4.5 Deciding where to build, not just what

State aptitude scoring varies by building type with randomization within tiers. States at the same aptitude level are interchangeable, so the AI builds in different places each game, trading a small amount of optimality for geographic diversity.

Resource and agriculture protection adds a strategic twist: if a state has potential for critical resources (rubber, oil, coal, iron) or luxury crops (tea, coffee, dye), building a non-critical good there is penalized. This prevents the AI from filling mining states with gold mines when iron deposits are still available.

Branching adds a second dimension: within each aptitude level, states are filtered by incorporation status, infrastructure headroom, and workforce availability into four branches. Branches are interleaved across aptitude levels (A1B1, A2B1, A1B2, A2B2...), so branch quality takes priority over aptitude quality: an aptitude-2 state with ideal conditions builds before an aptitude-1 state with poor conditions. Within the same branch group, aptitude order is preserved. "Right conditions in a decent location" beats "great location with wrong conditions," but the interleave means this is a structural guarantee, not a soft preference.

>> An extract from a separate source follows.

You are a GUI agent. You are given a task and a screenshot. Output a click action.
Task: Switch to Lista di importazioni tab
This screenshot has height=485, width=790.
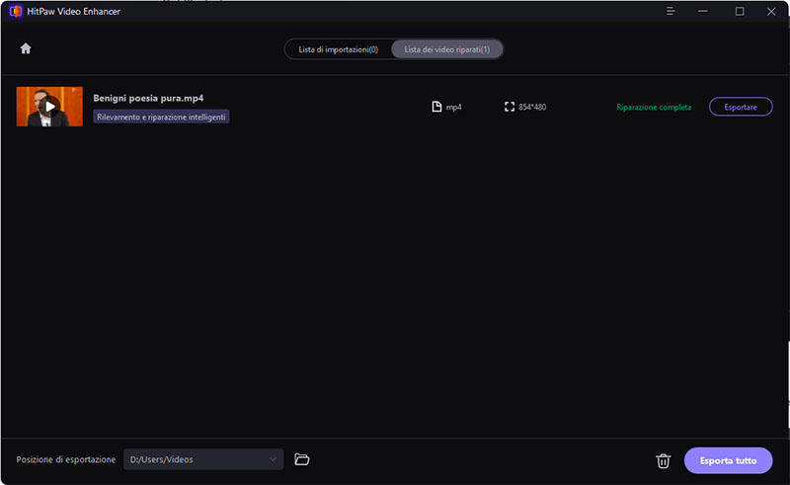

The aptitude × branching system is a heuristic approximation of what a utility system with geographic considerations would compute. Multiplicative scoring isn't available in script, so the joint optimization gets decomposed into two sorting keys (aptitude, branch) and interleaved. This produces a partial ordering rather than a total ordering, but it prevents the catastrophic failure of building a coal mine in a state with no workers.

4.6 Solving the cold start: implicit bootstrapping through build order

When multiple building types end up at the same priority, the order attribute breaks the tie and encodes dependency chains:

1  Construction Sector
2  Government Administration
3  Railway, Port
4  Oil Rig, Tooling Workshops, Power Plant
5  Logging Camp, Whaling Station, Coal Mine, Iron Mine, ...
6  Lead Mine, Rubber Plantation, Paper Mills, ...
7  Glassworks, Motor Industry, Arms Industry, ...
...
15 Tea Plantation, Coffee Plantation, Arts Academy

Construction capacity first (need points to build anything), then administration (need bureaucracy), then infrastructure (need to move goods), then tools and power (inputs for everything downstream), then raw materials, then heavy industry, then military, then grain, then luxury goods last. The bootstrapping problem is mostly about avoiding catastrophic mis-sequencing, not finding the optimal path. A static heuristic tiebreaker gets the broad sequencing right while dynamic priority handles country-specific adjustments.

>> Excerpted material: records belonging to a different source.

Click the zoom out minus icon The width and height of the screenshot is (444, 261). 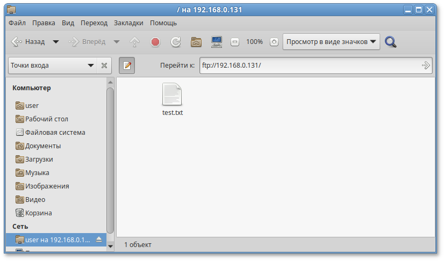[235, 42]
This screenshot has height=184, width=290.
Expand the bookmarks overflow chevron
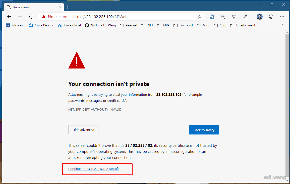pyautogui.click(x=282, y=25)
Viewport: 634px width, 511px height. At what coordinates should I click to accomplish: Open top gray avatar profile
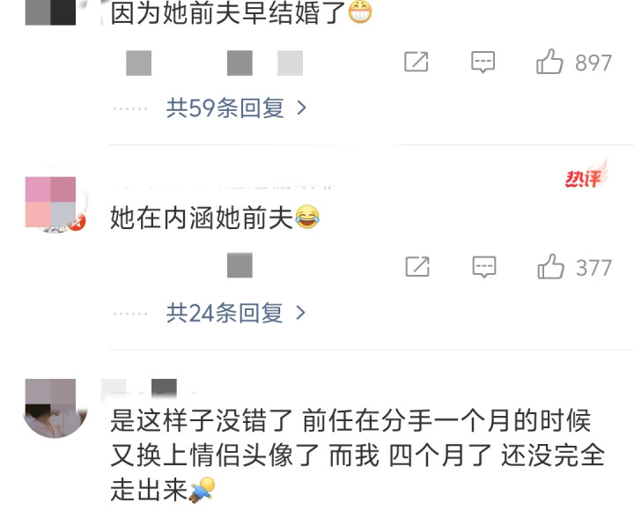coord(50,12)
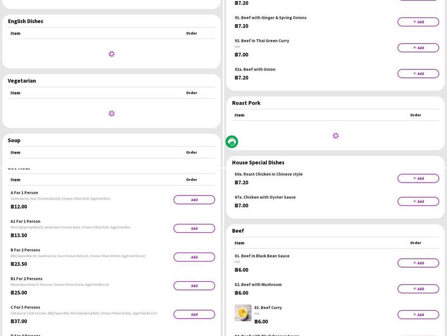Add set meal A For 1 Person
447x336 pixels.
194,200
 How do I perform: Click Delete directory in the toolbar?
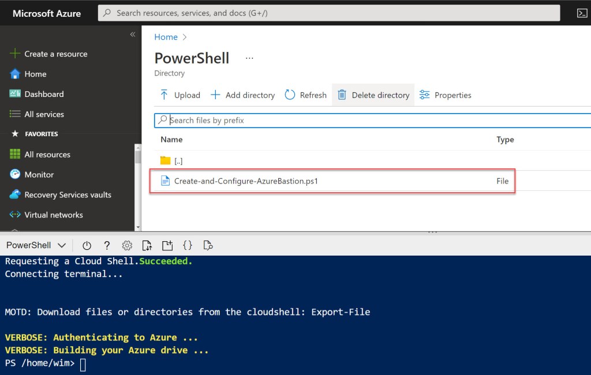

Manually linearizing a dependency DAG (directed acyclic graph: items with one-way dependencies where cycles are impossible, like "tools are needed before workshops") which a planning system would solve by searching for a valid build order given current state. The static order attribute is a tiebreaker, not a top-level controller: when buildings are at different priority levels (because their goods have different supply-vs-demand urgency), priority always wins.

Order only matters between buildings at the same priority, and in that case it correctly sequences tooling workshops before the factories that depend on them. The order numbers are hardcoded because script can't compute interdependencies of buildings at runtime, but it would be completely possible to generate the same ordering dynamically by computing dependency trees (e.g., half the economy depends on tools while coffee is just a luxury). The dependency structure is relatively stable across countries, which makes the hardcoded sort work in practice even though it's not inherent.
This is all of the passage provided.